= WHAT YOU SHOULD DO =
Pictures are not part of the answer. Write out exactly the lines from the one containing "459x345 pixels." through the end of the material below.
(DATASET Opens)
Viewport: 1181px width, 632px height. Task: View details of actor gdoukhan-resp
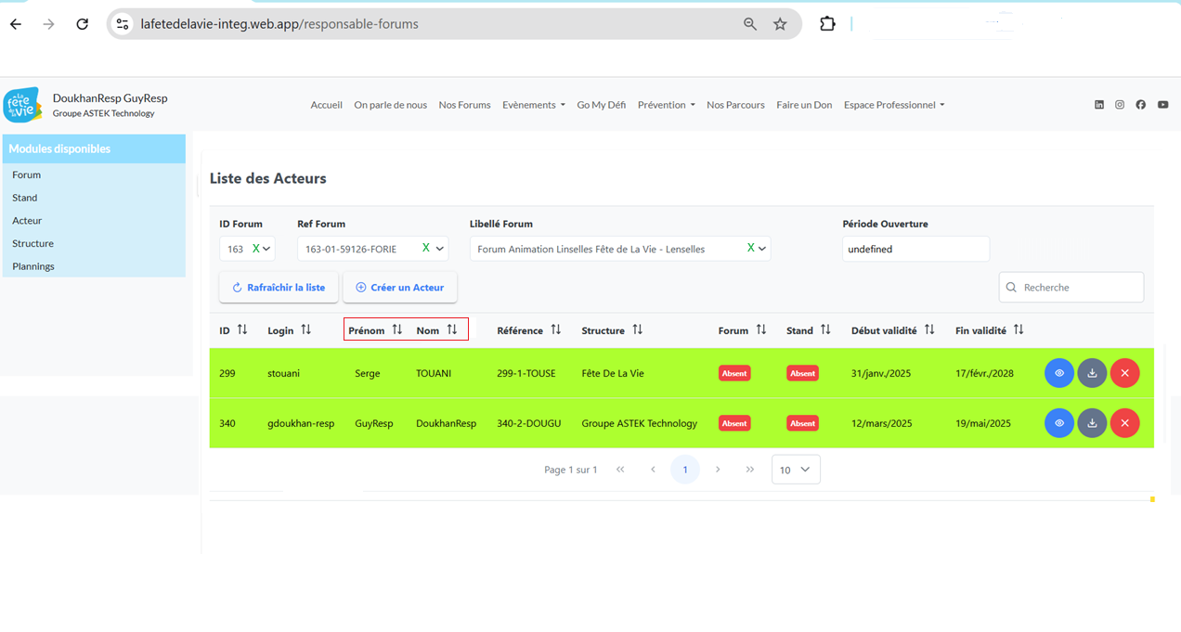[x=1058, y=423]
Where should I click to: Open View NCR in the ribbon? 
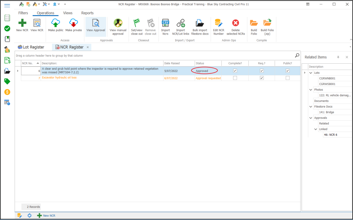(x=37, y=23)
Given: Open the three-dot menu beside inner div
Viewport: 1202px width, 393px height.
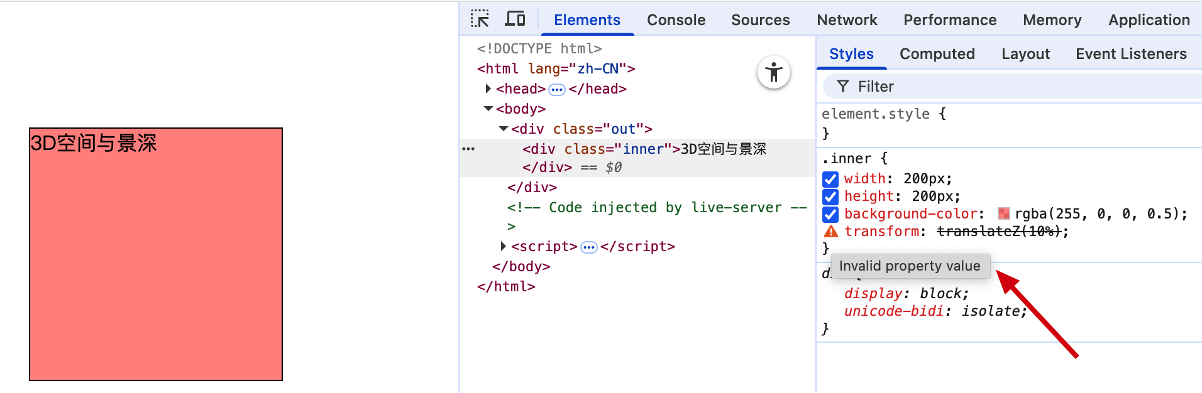Looking at the screenshot, I should (x=468, y=149).
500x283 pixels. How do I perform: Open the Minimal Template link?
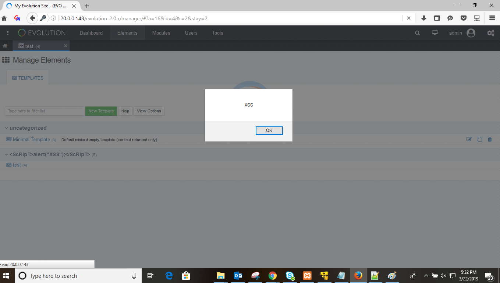(31, 139)
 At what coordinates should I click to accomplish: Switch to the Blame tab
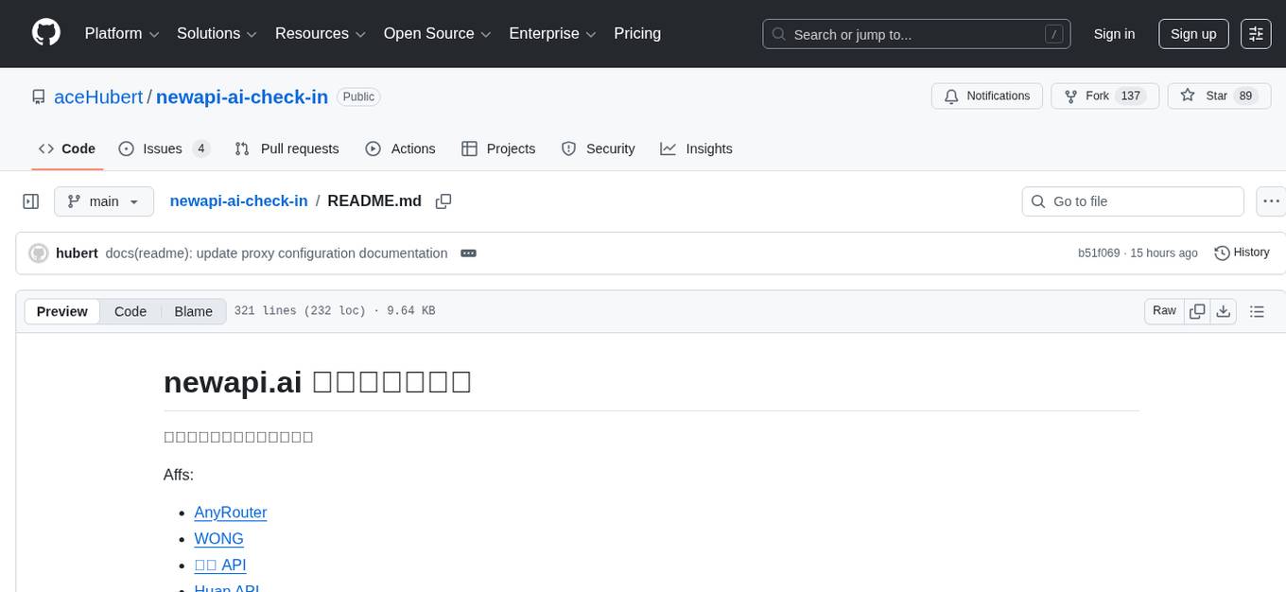tap(193, 311)
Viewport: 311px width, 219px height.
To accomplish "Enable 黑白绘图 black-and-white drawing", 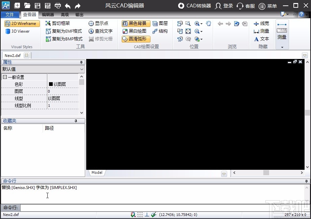I will point(134,31).
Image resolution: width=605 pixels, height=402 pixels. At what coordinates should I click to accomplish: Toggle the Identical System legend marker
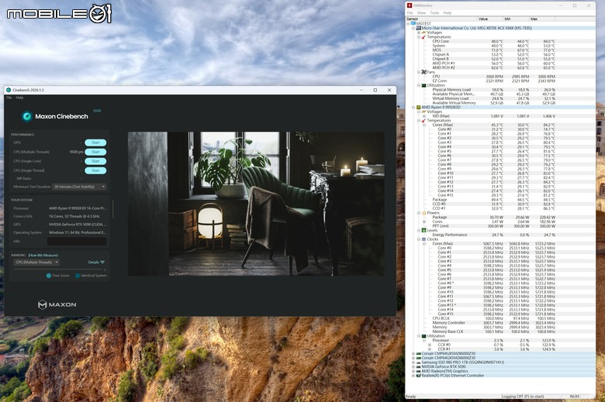tap(78, 276)
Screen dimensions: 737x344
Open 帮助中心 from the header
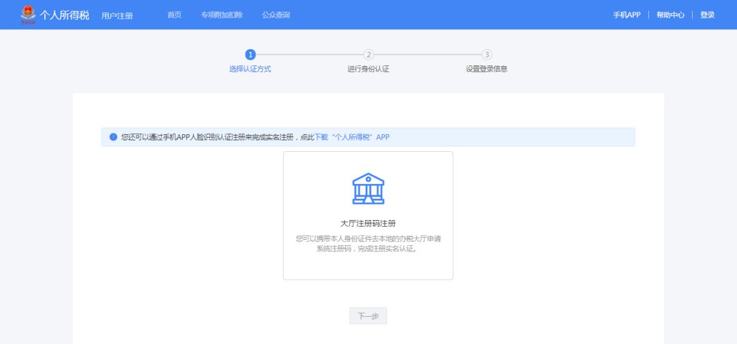click(x=670, y=15)
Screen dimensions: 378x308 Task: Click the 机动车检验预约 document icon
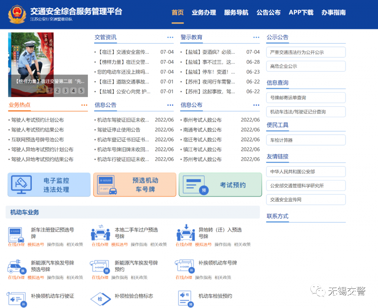pos(186,299)
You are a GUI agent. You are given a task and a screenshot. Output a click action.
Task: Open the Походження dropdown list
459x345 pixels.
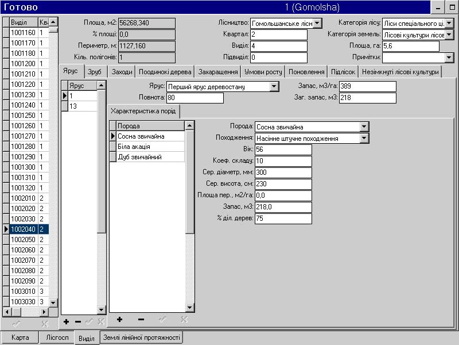(364, 139)
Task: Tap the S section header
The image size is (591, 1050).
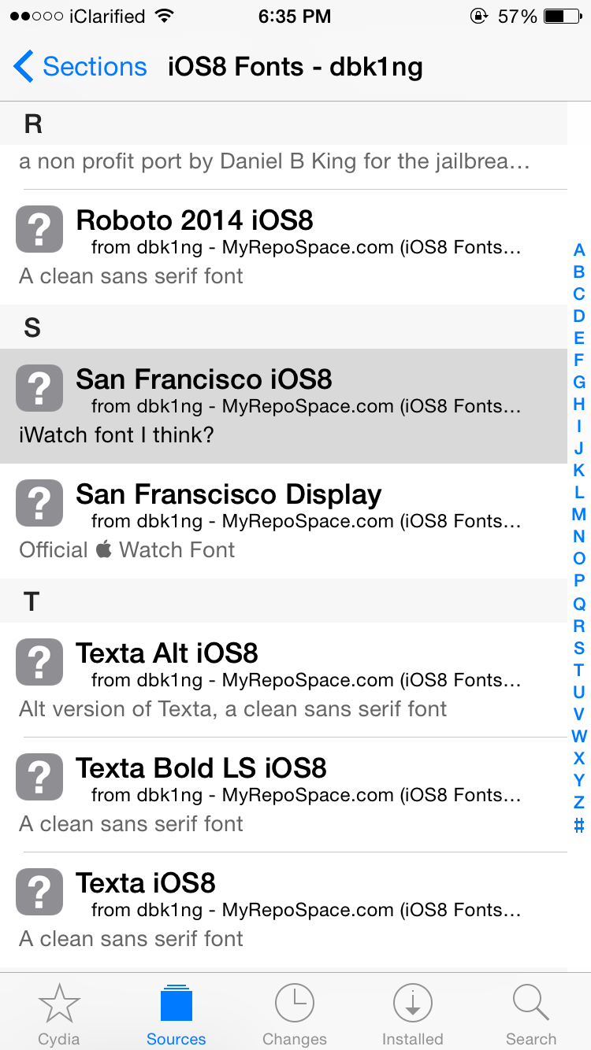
(DATASET Closes)
= ANSWER =
459x345 pixels.
(364, 139)
Task: Tap the S section header
The image size is (591, 1050).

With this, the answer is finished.